22 de octubre de 2014

Hermanitas de los pobres

LLAMAN a la puerta y una voz dice: "somos las Hermanitas de los Pobres". Abro y me dirijo a quien luego comprobaré que es la única que habla –unos 60 años, pelo blanco, gafas sencillas, mirada franca.

— Buenos días, les digo, les abro por cortesía, pero sintiéndolo mucho no voy a contribuir a su colecta

— ¿No? Bueno, qué le vamos a hacer.

— No quisiera que me interpretaran mal. Reconozco que ustedes se dedican a una tarea encomiable, pero pienso que la caridad no es la mejor forma de acabar con las desigualdades. Debiera haber otros procedimientos.

— ¿Nos conoce, pues, usted?

— ¡Claro! Desde que era niño y vivía muy cerca de donde tenían ustedes la residencia, en aquel enorme solar del paseo de Cánovas. ¡Vaya negocio, por cierto, hizo el obispo LLopis Ivorra comprándoles por dos perras aquellos terrenos para construir un edificio enorme por el que sacó una millonada!


— Sí, es verdad, pero andábamos tan necesitadas de dinero...

— Bueno, pues nada, les deseo éxito en su colecta, créanme que lamento no poder contribuir a ella.

— No pasa nada. Quede usted con Dios

— Gracias, señora, aunque  en realidad yo no creo en ese ser tan extraordinario al que usted se refiere.

— Pero, entonces, ¿qué hacemos en este mundo?

— Pues no lo sé (la segunda monja, mera acompañante, permanece en tal silencio y con tal cara de pasmo, que le pregunto a mi interlocutora si le pasa algo). Yo soy científico -continúo, lo reconozco, tirándome el moco- y el hecho de que no tenga hoy respuestas a ciertas preguntas no hace que dé por buenas interpretaciones mágicas y sobrenaturales...

— Es que eso es cuestión de fe

— ¡Coño -me permito soltar el taco- pues qué puñetero es el hombre ese de las barbas blancas!

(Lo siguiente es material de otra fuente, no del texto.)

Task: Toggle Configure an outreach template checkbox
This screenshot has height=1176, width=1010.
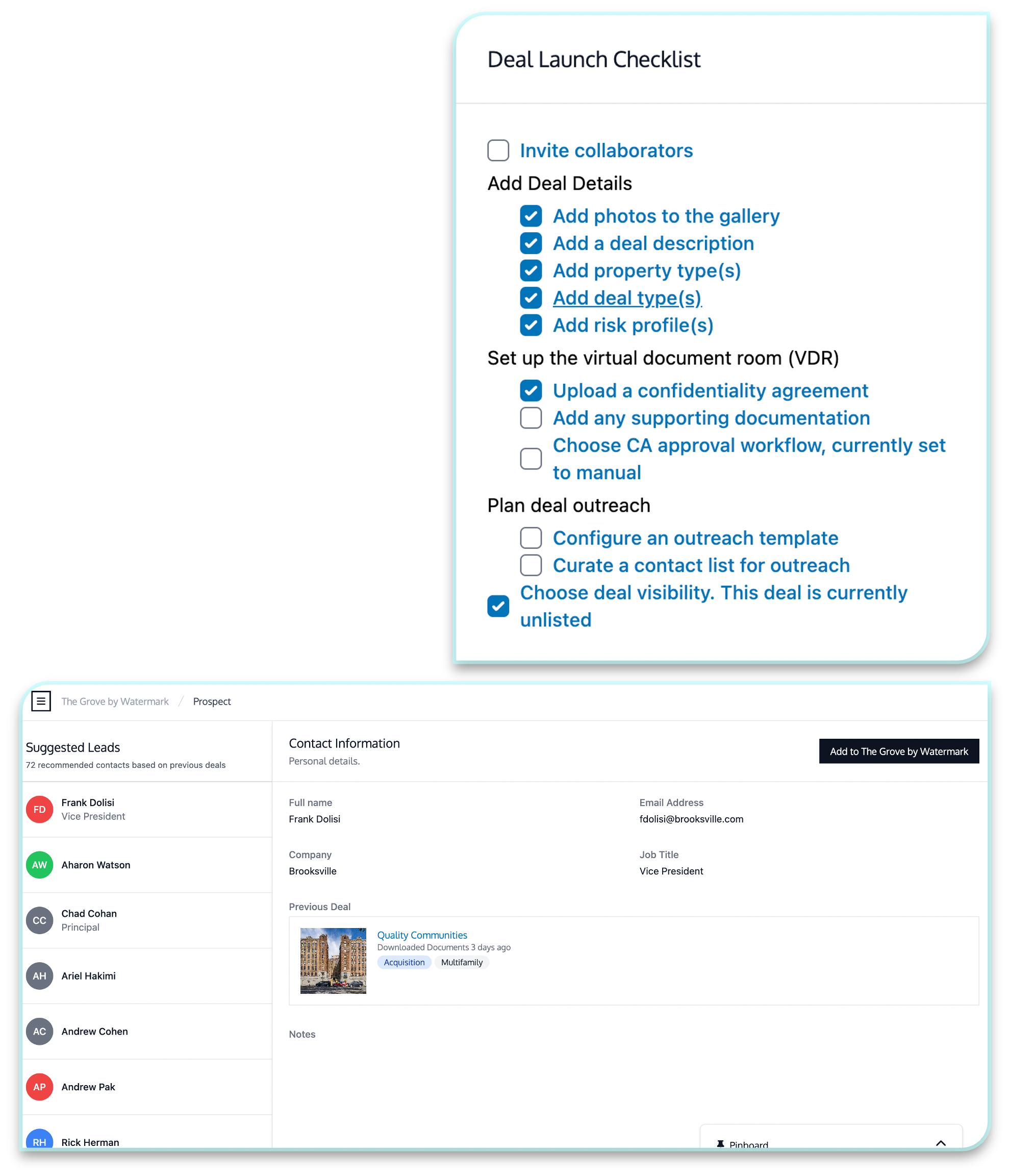Action: [x=530, y=539]
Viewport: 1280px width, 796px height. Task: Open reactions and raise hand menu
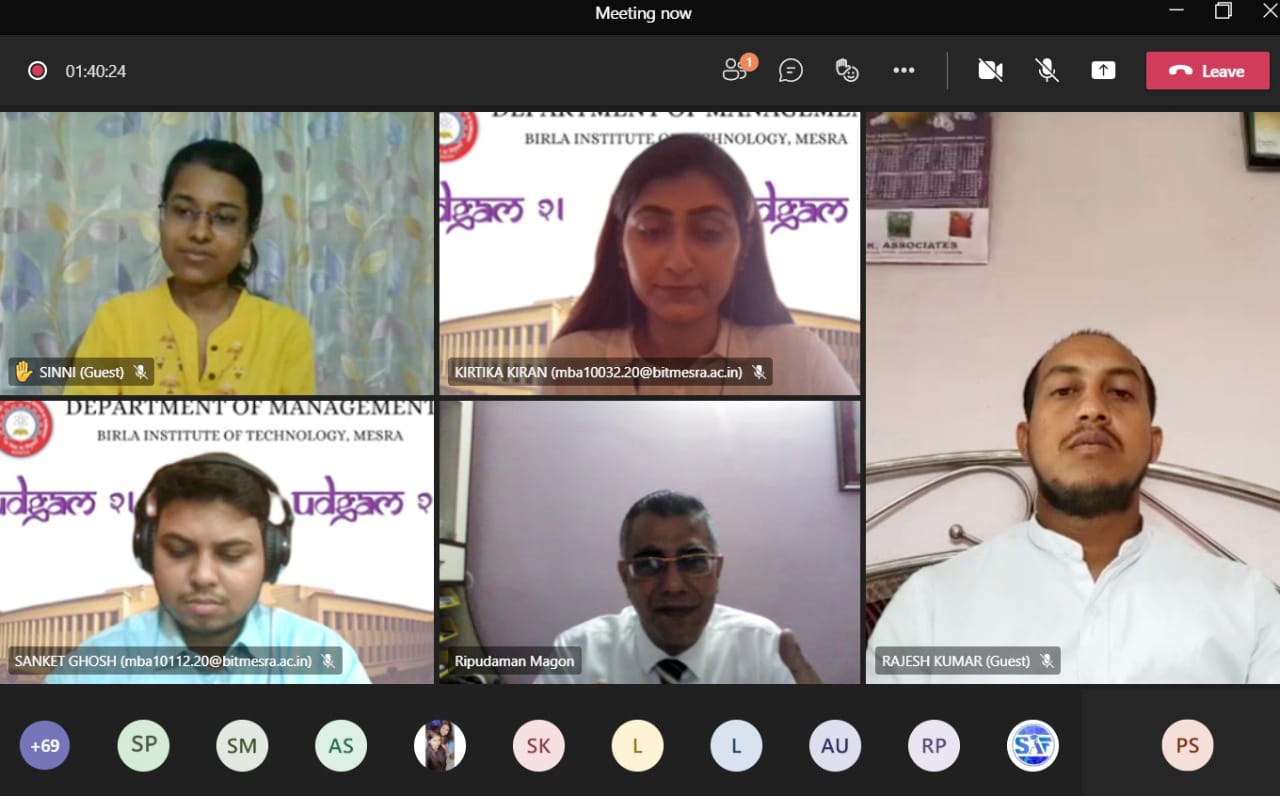pos(847,70)
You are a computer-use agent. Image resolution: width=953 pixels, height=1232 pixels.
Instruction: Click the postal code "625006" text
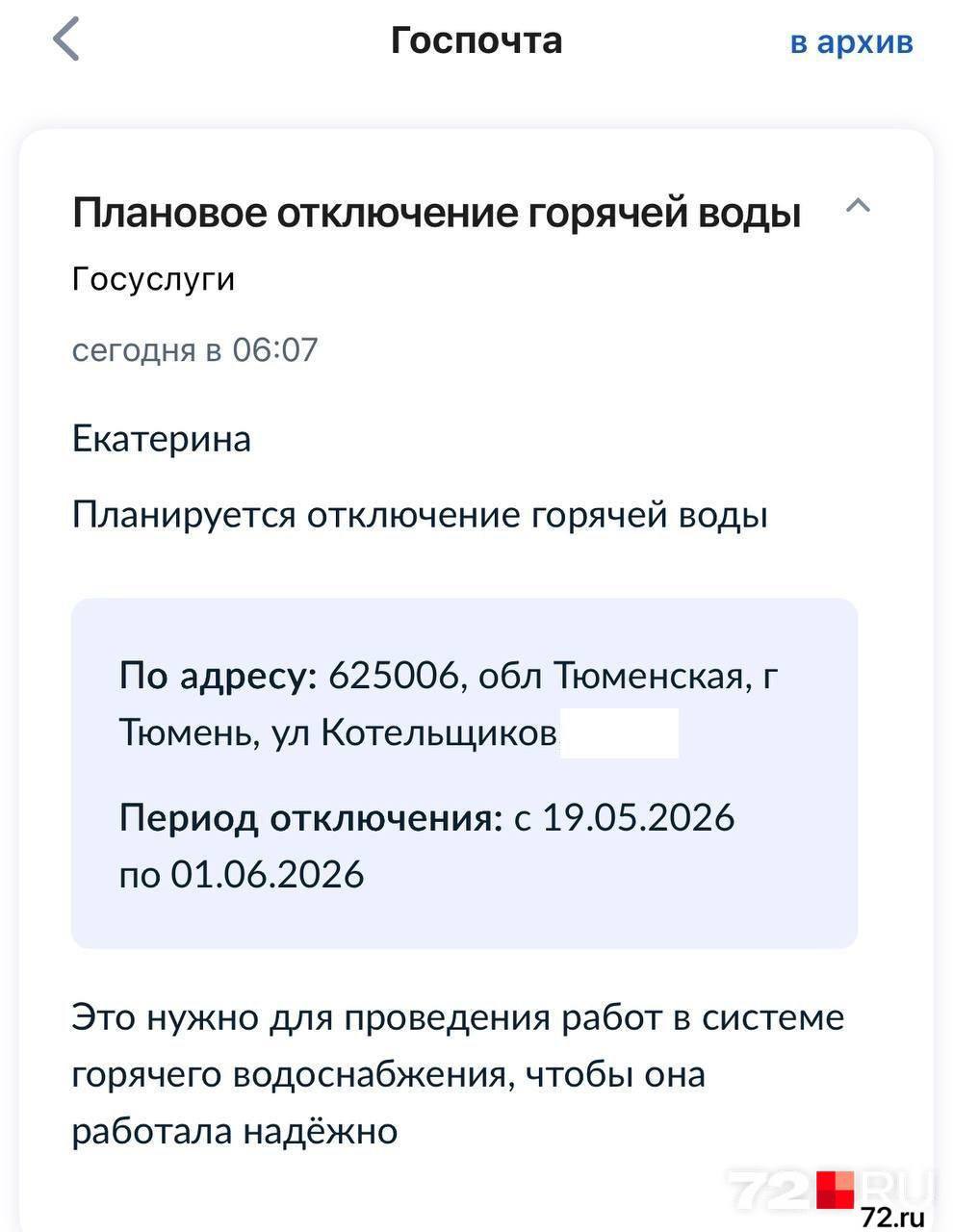tap(393, 677)
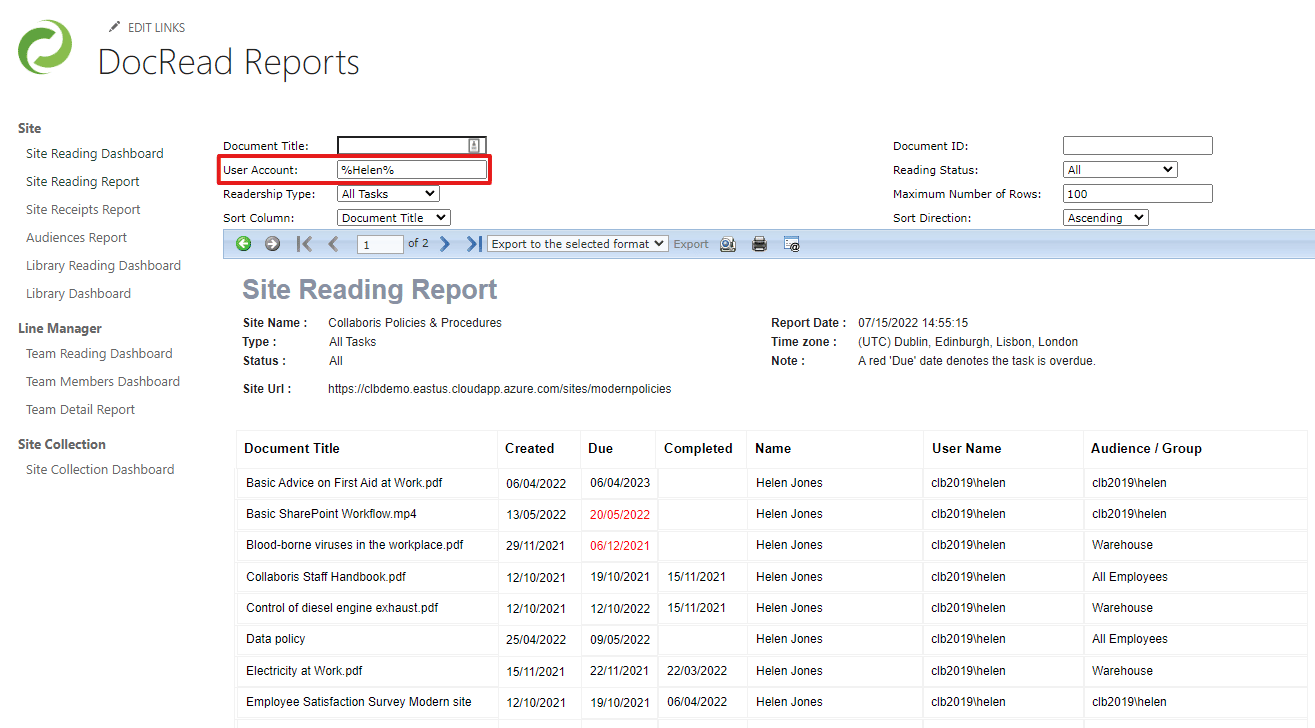Click the green back navigation arrow
Image resolution: width=1315 pixels, height=728 pixels.
click(x=243, y=243)
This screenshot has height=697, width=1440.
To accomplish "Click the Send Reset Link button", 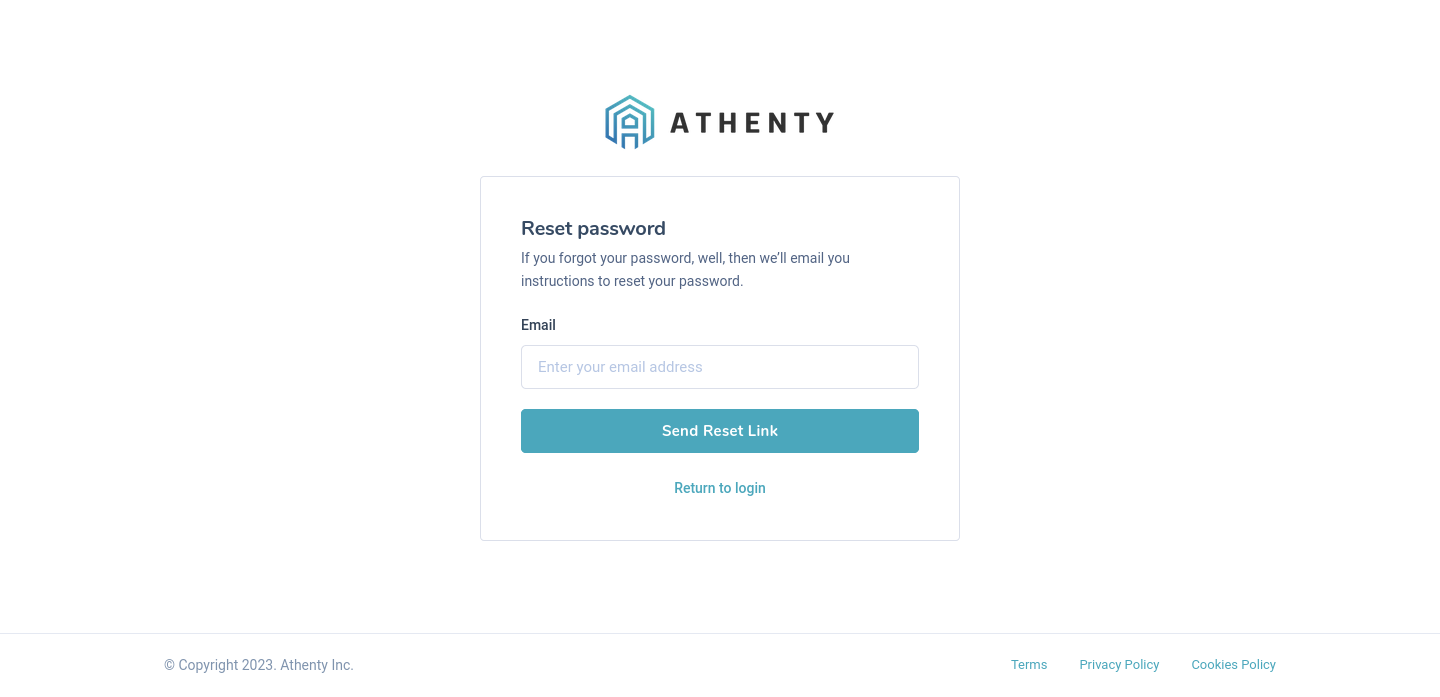I will click(x=720, y=431).
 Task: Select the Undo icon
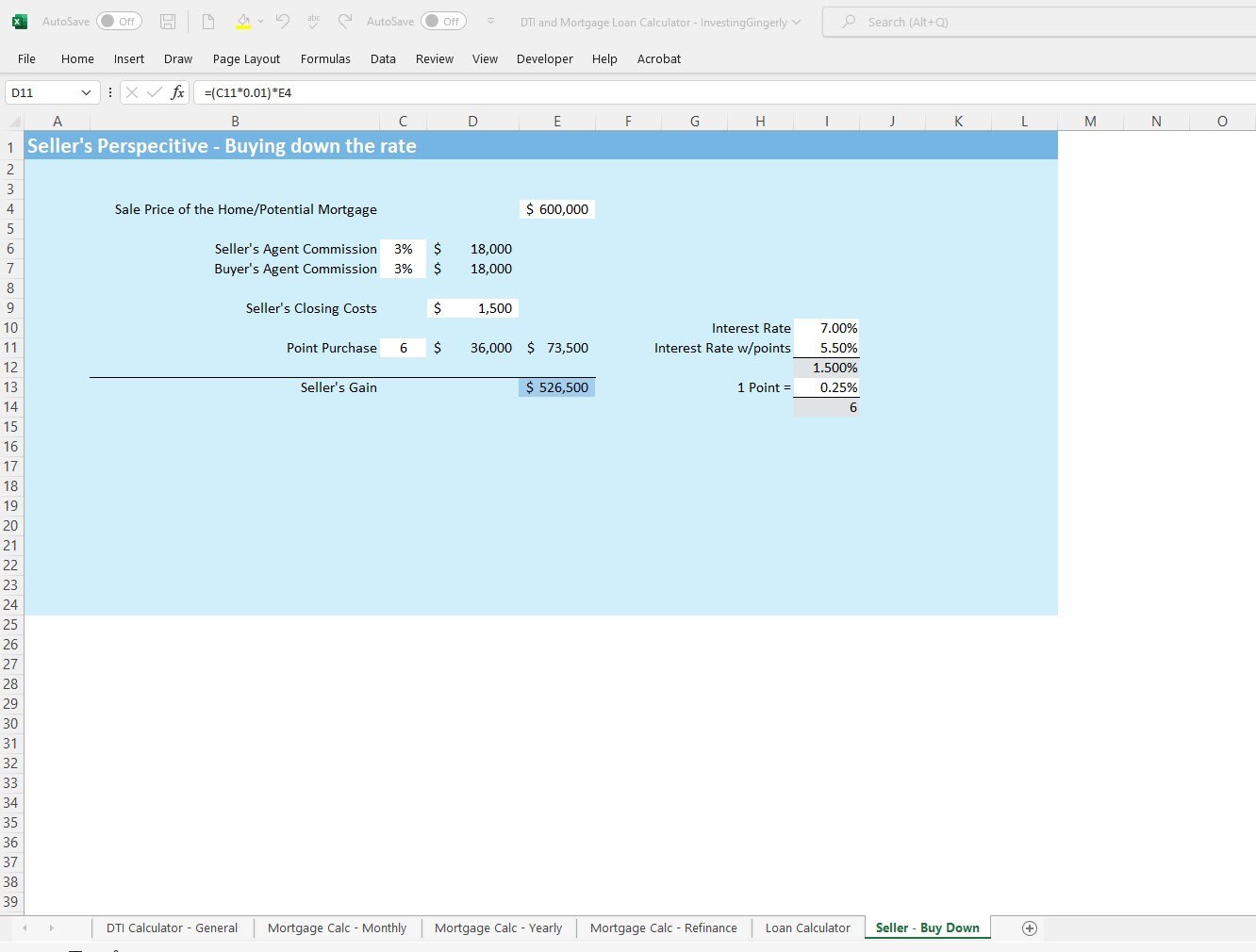(x=280, y=21)
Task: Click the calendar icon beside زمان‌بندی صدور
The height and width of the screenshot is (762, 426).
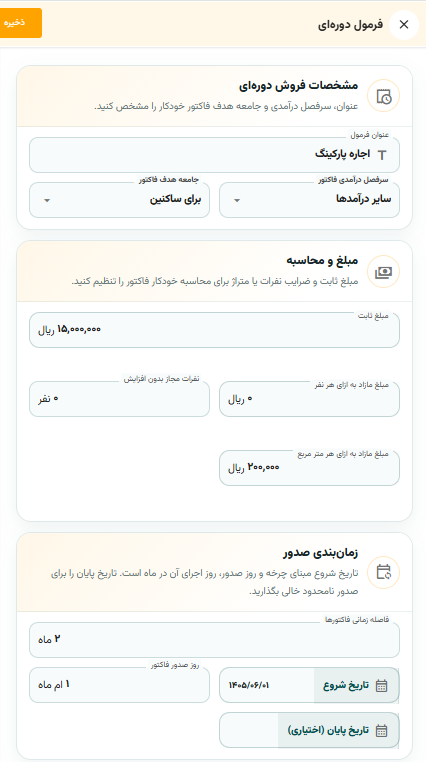Action: (x=383, y=572)
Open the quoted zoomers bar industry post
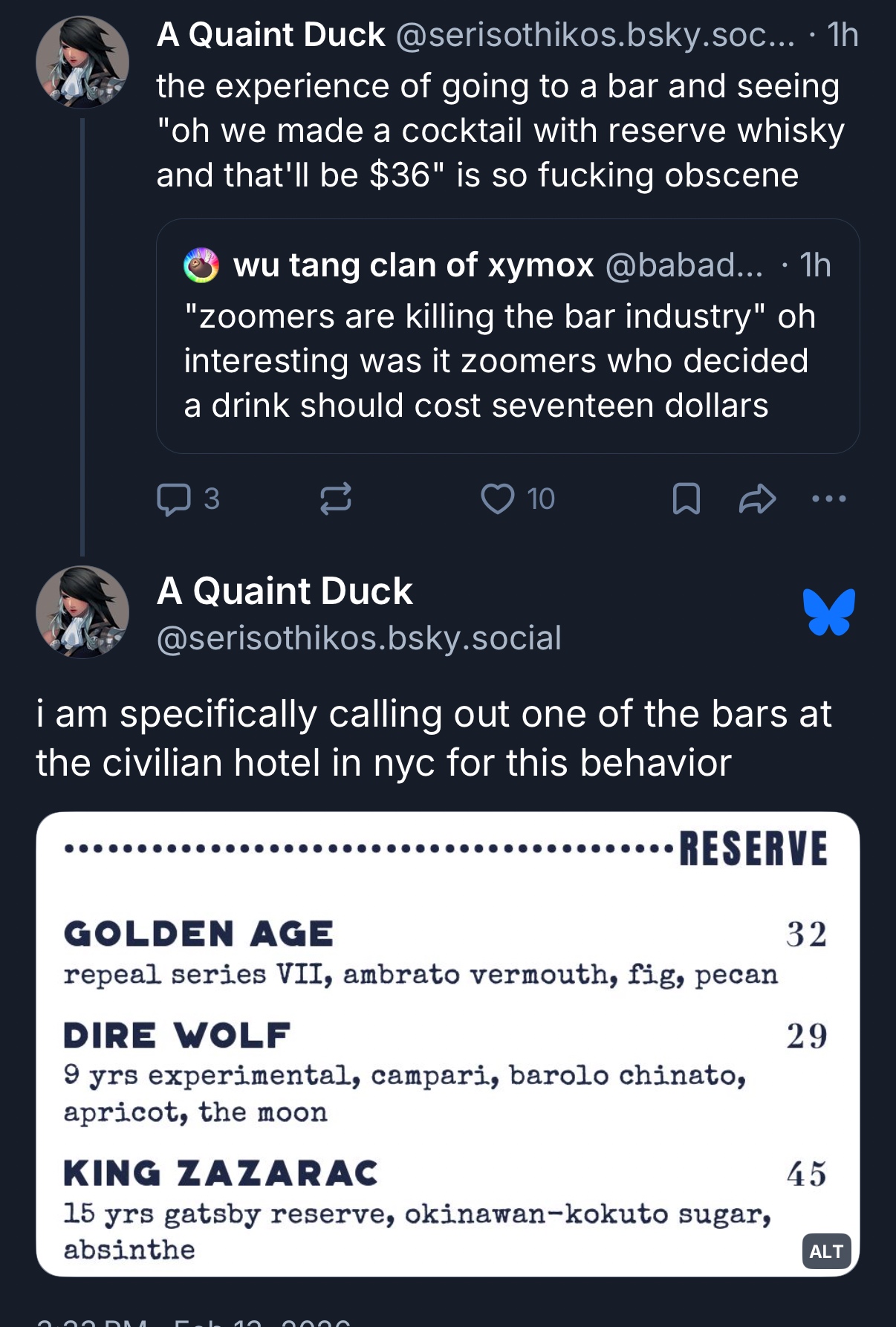Screen dimensions: 896x1327 [507, 361]
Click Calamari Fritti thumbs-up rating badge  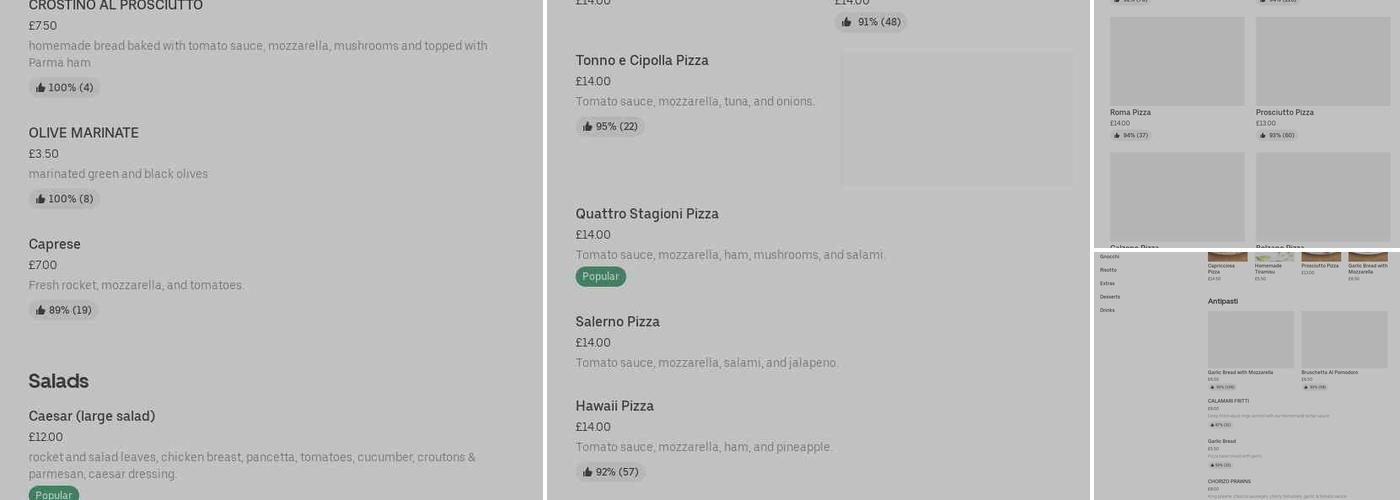(x=1219, y=425)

A usted se la da y a mí, no... ¡No es justo!

— Nunca se sabe, a lo mejor -me dice- en el último momento...

— Mujer, si en ese instante estoy hecho papilla y no me queda una sola neurona, a lo mejor hasta rezo el rosario... Mire: voy a hacer una excepción con ustedes y voy a darles una cantidad simbólica en compensación a su trabajo (he caído en la cuenta de que la buena señora está soportando estoicamente, sin un mal gesto, mi sermón, que debe de resultarle más pesado que el diario del cura del convento).

Llego hasta la mesa sobre la que suelo dejar las llaves y la cartera, saco un billete y con él en la mano me acerco a la monja. La mujer lo mira con un gesto de incredulidad, como si fuera un cheque de dos millones.

— Esto es mucho más de lo que normalmente nos da la gente.

— Pues bien poquito les dan a ustedes.

— Se lo agradezco mucho, es usted una buena persona... No le daré, entonces, el calendario, no creo que le gustase.


— Así es, le digo mientras les estrecho la mano, primero a mi interlocutora y después a la anciana, que sigue como momificada, y pienso que la colección de estampitas (supongo que tantas como días tiene el año) que va  dejando a quienes le abren la puerta le debe parecer casi tan ridícula como a mí (alguna me han dejado años atrás en el buzón).

— Adiós, me ha gustado hablar con usted.

— Lo mismo digo. Les felicito por su trabajo y les deseo suerte en la colecta. Y no se preocupe: Si ustedes están en lo cierto, nos volveremos a ver en el valle de Josafat (la mujer tarda unos instantes en aclararse, pero termina sonriéndome).

Cierro la puerta y oigo que llaman a otros pisos. Nadie les responde.